[いだてん噺]ハルピン(2100文字)
1926年(大正15年)6月ー。
スウェーデンのイエテボリで開催される『第二回国際女子競技大会』への参加を薦められた絹枝だが、最初は断っている。
だが最後は押し切られ、絹枝は1926年8月27日から開催される『第二回国際女子競技大会』に参加することになる。
絹枝はより強い緊張感をもって練習に取り組んだ。
『第二回国際女子競技大会』参加が決まってからは、毎日のように送別会が開かれた。
絹枝が木下東作らに見送られて大阪駅を旅立ったのは、1926年(大正15年)7月8日午後8時のことであった。
たったひとりでの出発でもあり、『単身異郷の地で世界的選手に伍して闘うなど全く無謀』という批判の声もあり、絹枝の表情は晴れ晴れとしたものではなかった。
絹枝に世界への扉を開いた大阪毎日新聞社運動部部長の木下東作は、絹枝にユニフォームをプレゼントし、発車直前のホームで絹枝を励ますのだった。

● **理解度チェック**:
(a) 課題文から、「絹枝が木下東作らに見送られて」を含む語句で始まり「ームで絹枝を励ますのだった。」で終わる部分を、一字も変えずに書き写しなさい。
(b) 課題文について、次の問いに答えなさい。
(i) 『第二回国際女子競技大会』が開催される都市はどこか。
(ii) 絹枝が大阪駅を旅立ったのは何年何月何日の何時か。
(iii) 木下東作が絹枝に贈ったものは何か。
学習資料の項目は、課題文とは別の出典から取ったものである。

● **学習資料**:
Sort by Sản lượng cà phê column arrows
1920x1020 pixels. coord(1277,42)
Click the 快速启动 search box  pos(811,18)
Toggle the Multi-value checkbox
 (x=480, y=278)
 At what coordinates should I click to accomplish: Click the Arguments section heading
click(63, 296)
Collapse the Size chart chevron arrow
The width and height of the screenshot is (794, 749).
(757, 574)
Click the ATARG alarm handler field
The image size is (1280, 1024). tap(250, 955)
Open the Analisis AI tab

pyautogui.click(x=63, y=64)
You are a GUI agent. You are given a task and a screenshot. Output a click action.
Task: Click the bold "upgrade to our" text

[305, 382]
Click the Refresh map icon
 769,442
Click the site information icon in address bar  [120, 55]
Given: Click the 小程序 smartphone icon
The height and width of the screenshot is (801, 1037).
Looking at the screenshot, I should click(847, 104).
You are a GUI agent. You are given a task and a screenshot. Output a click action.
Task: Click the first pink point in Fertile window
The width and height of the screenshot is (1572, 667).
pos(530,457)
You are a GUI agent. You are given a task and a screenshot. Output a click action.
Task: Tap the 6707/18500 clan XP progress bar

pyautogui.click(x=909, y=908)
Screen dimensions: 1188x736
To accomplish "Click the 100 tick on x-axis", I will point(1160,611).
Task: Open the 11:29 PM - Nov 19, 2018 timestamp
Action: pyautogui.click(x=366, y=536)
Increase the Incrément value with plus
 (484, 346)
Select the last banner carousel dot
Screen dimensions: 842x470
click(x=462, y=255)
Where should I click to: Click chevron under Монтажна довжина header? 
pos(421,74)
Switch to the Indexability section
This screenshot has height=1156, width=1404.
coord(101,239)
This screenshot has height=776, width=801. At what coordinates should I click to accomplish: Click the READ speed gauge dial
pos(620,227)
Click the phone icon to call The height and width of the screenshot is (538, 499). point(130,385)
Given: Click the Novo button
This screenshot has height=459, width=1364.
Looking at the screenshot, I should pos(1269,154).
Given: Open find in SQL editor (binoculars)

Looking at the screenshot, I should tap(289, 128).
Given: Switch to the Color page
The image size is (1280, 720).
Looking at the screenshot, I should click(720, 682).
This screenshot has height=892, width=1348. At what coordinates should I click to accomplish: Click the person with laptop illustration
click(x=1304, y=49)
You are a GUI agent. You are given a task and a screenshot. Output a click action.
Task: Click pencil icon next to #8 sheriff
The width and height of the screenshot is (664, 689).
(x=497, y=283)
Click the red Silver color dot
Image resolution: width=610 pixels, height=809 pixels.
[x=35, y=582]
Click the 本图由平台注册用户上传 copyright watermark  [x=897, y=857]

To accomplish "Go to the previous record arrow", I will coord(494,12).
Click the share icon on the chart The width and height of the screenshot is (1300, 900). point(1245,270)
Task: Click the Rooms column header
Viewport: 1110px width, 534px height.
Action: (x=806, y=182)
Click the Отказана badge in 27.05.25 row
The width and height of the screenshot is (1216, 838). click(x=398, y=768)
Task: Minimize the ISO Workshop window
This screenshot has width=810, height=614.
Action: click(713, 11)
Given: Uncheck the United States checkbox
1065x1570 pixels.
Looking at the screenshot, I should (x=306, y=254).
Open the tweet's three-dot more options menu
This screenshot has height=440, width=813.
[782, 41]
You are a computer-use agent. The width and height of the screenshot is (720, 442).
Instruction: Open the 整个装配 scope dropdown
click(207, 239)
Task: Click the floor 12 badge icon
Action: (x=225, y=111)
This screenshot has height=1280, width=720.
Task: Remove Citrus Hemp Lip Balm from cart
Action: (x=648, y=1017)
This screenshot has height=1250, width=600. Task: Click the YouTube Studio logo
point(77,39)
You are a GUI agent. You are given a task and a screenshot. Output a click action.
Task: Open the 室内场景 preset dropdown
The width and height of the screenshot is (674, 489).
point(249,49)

● **各問の解答**:
(a)
絹枝が木下東作らに見送られて大阪駅を旅立ったのは、1926年(大正15年)7月8日午後8時のことであった。
たったひとりでの出発でもあり、『単身異郷の地で世界的選手に伍して闘うなど全く無謀』という批判の声もあり、絹枝の表情は晴れ晴れとしたものではなかった。
絹枝に世界への扉を開いた大阪毎日新聞社運動部部長の木下東作は、絹枝にユニフォームをプレゼントし、発車直前のホームで絹枝を励ますのだった。

(b)
(i) スウェーデンのイエテボリ
(ii) 1926年(大正15年)7月8日午後8時
(iii) ユニフォーム